(Sorunun Tanımı 1)
Antalya sunumu hakkındaki metne dayanarak şu soruları yanıtlayın.
(a) İMO Başkanı Oğuz'a göre kentin sakini değil, neyi olmaya çalışıyorlar?
(b) Hüseyin Çimrin metinde hangi özelliğiyle tanıtılıyor?
(c) Antalya hangi yılda ve kim tarafından kurulmuş?
(Sorunun Tanımı 2)
Antalya sunumu hakkındaki metni son cümlesinden sonra sürdürün.

İMO Başkanı Oğuz, “Kentin sakini değil, sahibi olmaya çalışıyoruz. Zaman zaman baskılar görüyor; istemezükçü ilan ediliyor; tehditler alıyor; yargısız infazlarla hedef gösteriliyoruz. Her şeye rağmen mücadelemiz sürecek” dedi.

Antalya bölgesinin ilk Almanca turist rehberi olan Hüseyin Çimrin; Antalya’nın kuruluşundan günümüze gelişimini, değişimini, bazı tarihi değerlerin ve doğal güzelliklerinin yok edilişini İnşaat Mühendisleri Odası Antalya Şubesi’nde masalsı bir anlatımla sundu.Katılımcıların ilgi ile izlediği sunumda, kuruluştan bugüne yapılan zaman yolculuğu hüzünlü ve duygulu anların yaşanmasına neden oldu.  Bir Antalya Masalı; M.Ö 158 yılında Attalos tarafından kurulan Antalya’nın yakın geçmişinin yeterince bilinmediğinin hatırlatması bakımından da önemli bulundu.

(Veri Kesiti)
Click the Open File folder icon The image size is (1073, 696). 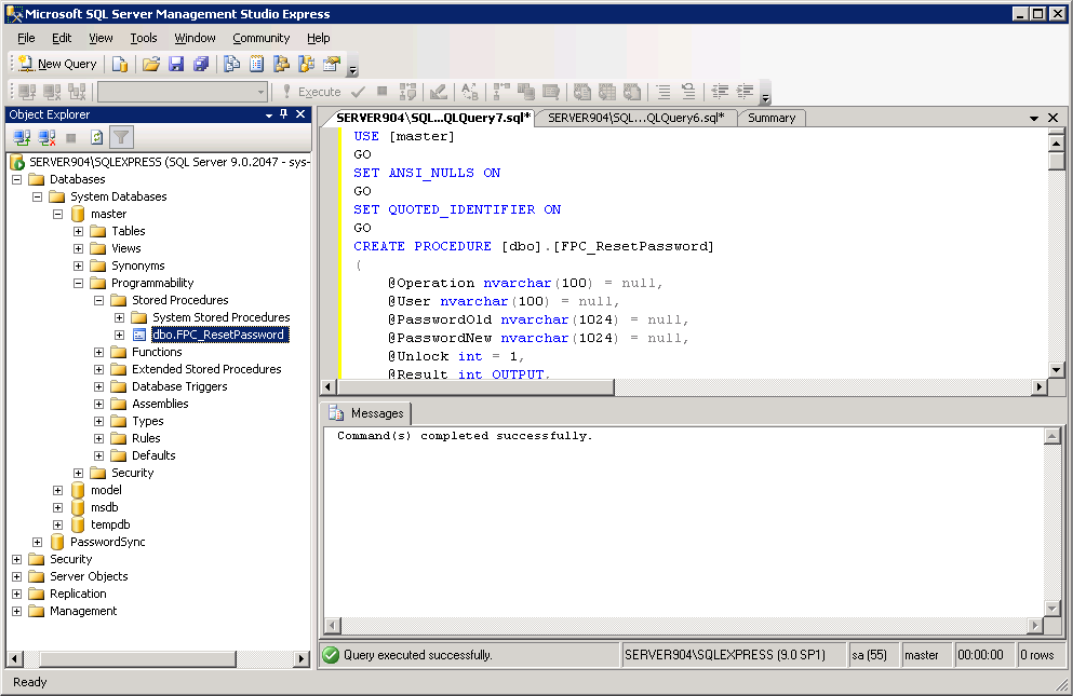coord(151,64)
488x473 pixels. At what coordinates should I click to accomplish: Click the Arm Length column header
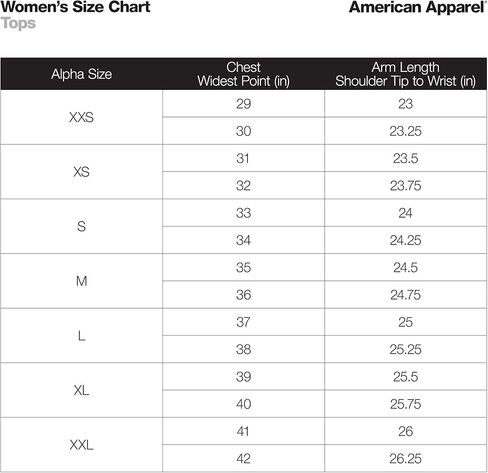point(405,74)
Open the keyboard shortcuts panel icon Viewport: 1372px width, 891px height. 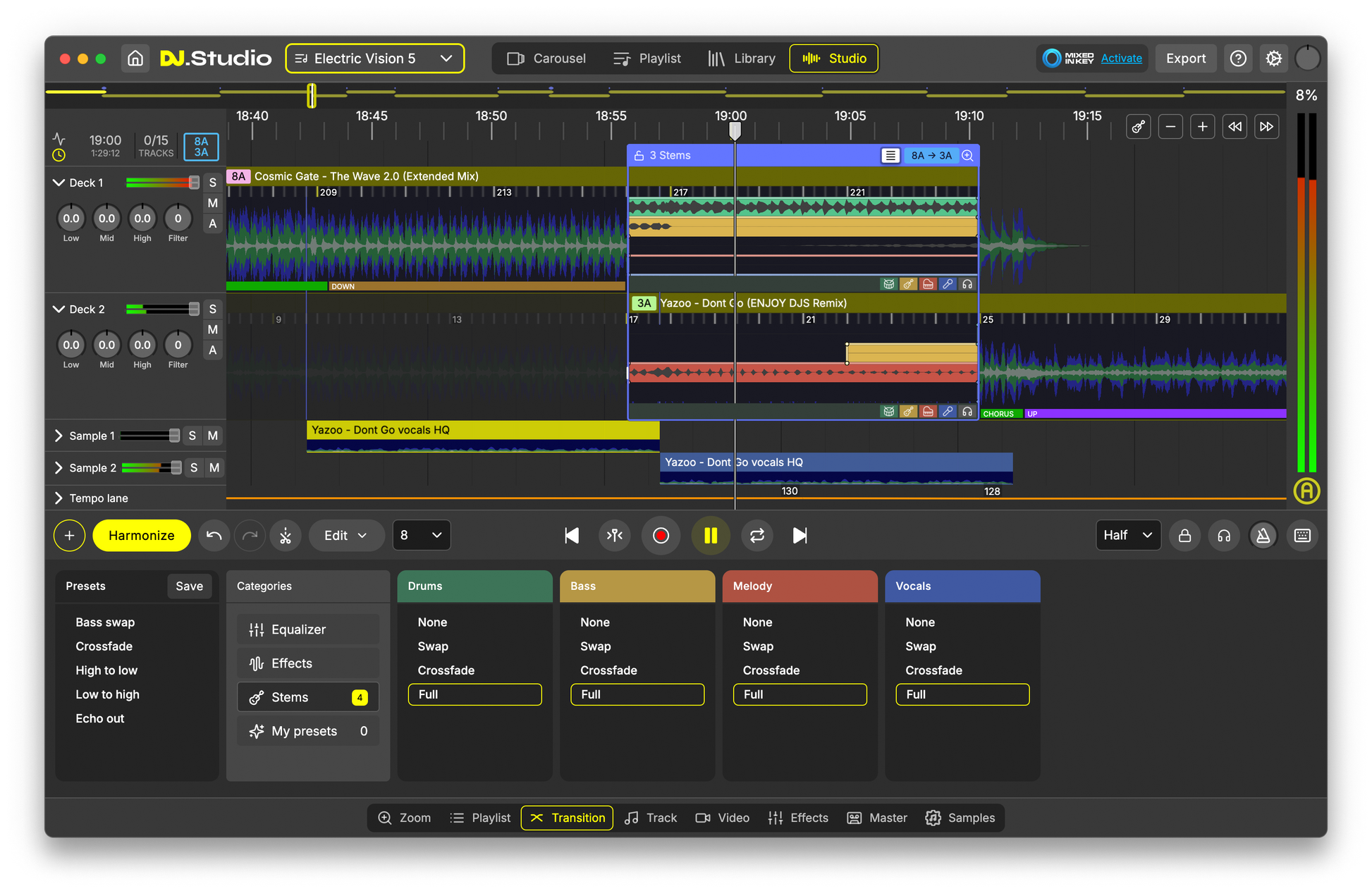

(Yanıt 1)
(a) Kentin sahibi olmaya.
(b) Antalya bölgesinin ilk Almanca turist rehberi olarak.
(c) M.Ö. 158 yılında, Attalos tarafından.

(Yanıt 2)
Hüseyin Çimrin,  ‘Bir Antalya Masalı’ adlı sunumunda herkesin Antalya’dan aldığından fazlasını Antalya’ya vermesi gerektiğini; kendi çabasının ve yazdığı kitapların bu amacı güttüğünü, Antalya ile ilgili yazdığı birçok kitapla birlikte Antalya’nın yakın geçmişini de kayıt altına aldığını ve geleceğe ışık tuttuğunu;

1960’lar Antalya’sında gözle görülür 29 adet iri şelale bulunduğunu; nereye baksanız bu şelalelerle birlikte daha nice küçük şelaleler de görebildiğinizi ve Antalya’nın tam bir şelaleler kenti olduğunu söyledi.

Bir Antalya Masalı'nı özetlemek gerekirse:

“Antalya; MÖ 158’de Attalos tarafından kuruldu; MÖ 138’de Roma hakimiyetine girdi; 1207’de Selçuklu Sultanı Gıyasettin Keyhüsrev tarafından fethedildi; 1299- 1391 arası Teke Beyliği; 1403- 1415 Karamanoğulları Beyliği; 1423’de de Osmanlı İmparatorluğu; yönetimi altına girdi.

- Antalya 1914 yılında çeşitli cephelerde 1651 şehit vermiştir.

- Antalya; 28 Mart 1919’da İtalyanların işgaline uğradı; 5 Temmuz 1922’de düşman işgalinden kurtuldu; 29 Ekim 1923’de Cumhuriyetin ilanından bugüne Türkiye Cumhuriyetinin bir ilidir.

- Eskiden Antalya’ya aralıksız 1- 1.5 ay yağmur yağıyordu.

- Atatürk ilk kez 1930 yılında Antalya’ya gelmiştir.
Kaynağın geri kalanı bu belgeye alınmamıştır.